A vessel can be rendered unseaworthy by the negligence of employees of an independent contractor aboard the vessel, if such negligence precedes the accident by sufficient' time to create an unseaworthy condition, that is, if the negligence and the injury are not simultaneous or instantaneous.7 Here again the plaintiff has failed to prove any negligence on the part of his fellow longshoremen who with plaintiff successfully stacked other bales on the same level as that on which they attempted to stack the bale which fell. All plaintiff has proven is that the bale fell. Even assuming that negligence should be inferred from the mere falling of the bale, such negligence would not only be instantaneous and simultaneous with plaintiff’s injury, but it would also have to be- attributed undifferentially and indistinguishably to the four longshoremen, including plaintiff himself, who were then attempting to position the bale. Such an inference would, of itself, preclude recovery.

10.

The defendant is entitled to judgment dismissing the complaint at plaintiff’s costs.

. Seas Shipping Co. v. Sieracki, 328 U.S. 85, 66 S.Ct. 872, 96 L.Ed. 1099 (1946).

. Carlisle Packing Co. v. Sandanger, 259 U.S. 255, 42 S.Ct. 475, 66 L.Ed. 927 (1922).

. Mitchell v. Trawler Racer, Inc., 362 U.S. 539, 80 S.Ct. 926, 4 L.Ed.2d 941 (1960). See also Mills v. Mitsubishi Shipping Co., 358 F.2d 609 (5th Cir., 1966).

. Pope & Talbot, Inc. v. Hawn, 346 U.S. 406, 74 S.Ct. 202, 98 L.Ed. 143 (1953); Morales v.

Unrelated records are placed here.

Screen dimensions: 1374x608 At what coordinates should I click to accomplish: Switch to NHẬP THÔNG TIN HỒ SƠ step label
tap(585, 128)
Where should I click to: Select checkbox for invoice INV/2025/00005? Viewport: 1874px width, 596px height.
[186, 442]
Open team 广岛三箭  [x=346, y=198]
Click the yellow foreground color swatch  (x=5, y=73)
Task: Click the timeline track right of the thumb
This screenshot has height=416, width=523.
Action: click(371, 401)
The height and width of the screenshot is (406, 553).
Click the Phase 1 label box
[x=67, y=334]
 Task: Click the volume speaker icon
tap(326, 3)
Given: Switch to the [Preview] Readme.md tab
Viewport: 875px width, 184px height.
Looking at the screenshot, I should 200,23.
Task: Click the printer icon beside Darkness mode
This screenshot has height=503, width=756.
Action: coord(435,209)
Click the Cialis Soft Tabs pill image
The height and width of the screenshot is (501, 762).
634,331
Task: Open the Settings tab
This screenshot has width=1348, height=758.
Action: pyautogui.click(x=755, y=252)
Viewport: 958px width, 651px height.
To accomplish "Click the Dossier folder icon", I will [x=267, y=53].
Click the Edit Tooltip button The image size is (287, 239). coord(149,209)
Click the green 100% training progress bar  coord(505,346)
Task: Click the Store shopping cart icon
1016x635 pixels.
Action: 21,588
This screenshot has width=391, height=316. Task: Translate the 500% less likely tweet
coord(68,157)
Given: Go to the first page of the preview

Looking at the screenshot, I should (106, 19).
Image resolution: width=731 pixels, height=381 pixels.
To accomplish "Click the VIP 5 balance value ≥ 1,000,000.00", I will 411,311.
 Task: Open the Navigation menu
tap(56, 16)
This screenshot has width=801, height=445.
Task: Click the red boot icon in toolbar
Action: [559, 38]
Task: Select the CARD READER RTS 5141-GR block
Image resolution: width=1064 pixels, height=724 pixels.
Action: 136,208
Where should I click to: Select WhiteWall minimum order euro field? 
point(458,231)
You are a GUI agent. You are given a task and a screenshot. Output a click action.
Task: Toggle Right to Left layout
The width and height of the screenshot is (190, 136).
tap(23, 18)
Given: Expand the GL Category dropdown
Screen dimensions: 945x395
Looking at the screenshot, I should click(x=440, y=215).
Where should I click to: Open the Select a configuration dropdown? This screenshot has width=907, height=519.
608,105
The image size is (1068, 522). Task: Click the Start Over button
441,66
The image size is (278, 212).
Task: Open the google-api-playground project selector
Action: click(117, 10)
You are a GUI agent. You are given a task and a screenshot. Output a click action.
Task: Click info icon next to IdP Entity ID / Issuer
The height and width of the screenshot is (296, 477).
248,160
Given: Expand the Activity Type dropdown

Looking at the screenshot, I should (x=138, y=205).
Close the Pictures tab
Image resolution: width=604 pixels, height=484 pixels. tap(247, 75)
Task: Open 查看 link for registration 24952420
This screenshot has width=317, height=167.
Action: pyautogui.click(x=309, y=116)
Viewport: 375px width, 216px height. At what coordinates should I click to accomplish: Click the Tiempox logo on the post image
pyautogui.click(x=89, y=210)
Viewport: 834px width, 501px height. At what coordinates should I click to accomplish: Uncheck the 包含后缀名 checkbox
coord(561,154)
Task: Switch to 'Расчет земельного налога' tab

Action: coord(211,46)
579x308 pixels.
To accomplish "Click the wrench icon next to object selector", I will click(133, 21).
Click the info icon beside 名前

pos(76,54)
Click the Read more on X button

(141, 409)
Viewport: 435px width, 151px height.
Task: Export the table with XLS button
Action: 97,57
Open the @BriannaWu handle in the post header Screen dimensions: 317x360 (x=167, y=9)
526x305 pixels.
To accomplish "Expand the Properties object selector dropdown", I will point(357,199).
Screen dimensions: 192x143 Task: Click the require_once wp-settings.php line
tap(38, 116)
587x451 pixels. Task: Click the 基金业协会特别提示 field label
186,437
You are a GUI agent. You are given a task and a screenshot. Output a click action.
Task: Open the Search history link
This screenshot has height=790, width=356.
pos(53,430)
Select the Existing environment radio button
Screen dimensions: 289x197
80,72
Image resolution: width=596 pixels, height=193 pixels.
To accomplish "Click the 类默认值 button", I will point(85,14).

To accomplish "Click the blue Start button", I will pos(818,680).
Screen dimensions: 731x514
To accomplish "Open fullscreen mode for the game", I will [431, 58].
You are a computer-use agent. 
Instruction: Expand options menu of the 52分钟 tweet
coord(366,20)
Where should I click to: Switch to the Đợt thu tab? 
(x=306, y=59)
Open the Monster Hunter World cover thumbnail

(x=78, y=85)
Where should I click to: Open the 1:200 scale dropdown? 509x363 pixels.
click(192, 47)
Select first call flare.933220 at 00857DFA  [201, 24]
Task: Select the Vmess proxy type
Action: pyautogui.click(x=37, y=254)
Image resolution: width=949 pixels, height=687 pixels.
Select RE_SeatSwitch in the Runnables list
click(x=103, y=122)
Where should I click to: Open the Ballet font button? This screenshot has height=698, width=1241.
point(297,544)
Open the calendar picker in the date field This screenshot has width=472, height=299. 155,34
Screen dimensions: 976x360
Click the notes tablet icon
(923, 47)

City of Galveston, Texas, 370 U.S. 165, 82 S.Ct. 1226, 8 L.Ed.2d 412 (1962); Price v. SS “Yaracuy,” 378 F.2d 156 (5th Cir., 1967).

. Price v. SS “Yaracuy,” 378 F.2d 156 (5th Cir., 1967) and the cases cited therein.

. Luna v. Kawasaki Kisen Kaisha, Ltd., 245 F.Supp. 152 (S.D.Cal., 1965).

. Antoine v. Lake Charles Stevedores, 376 F.2d 443 (5th Cir., 1967), cert. denied Antoine v. Lykes Brothers Steamship Company, 389 U.S. 869, 88 S.Ct. 145, 19 L.Ed.2d 146 (1967); Robichaux v. Kerr McGee Oil Industries, Inc., 376 F.2d 447 (5th Cir., 1967); Dugas v. Nippon Yusen Kaisha, 378 F.2d 271 (5th Cir., 1967), cert. denied 389 U.S. 1021, 88 S.Ct. 592, 19 L.Ed.2d 667 (1967). But compare Mascuilli v. United States, 387 U.S. 237, 87 S.Ct. 1705, 18 L.Ed.2d 743 (1967); Candiano v. Moore-McCormack Lines, Inc., 382 F.2d 961 (2nd Cir., 1967), reh. denied 386 F.2d 444 (1967); Alexander v. Bethlehem Steel Corporation, 382 F.2d 963 (2nd Cir., 1967).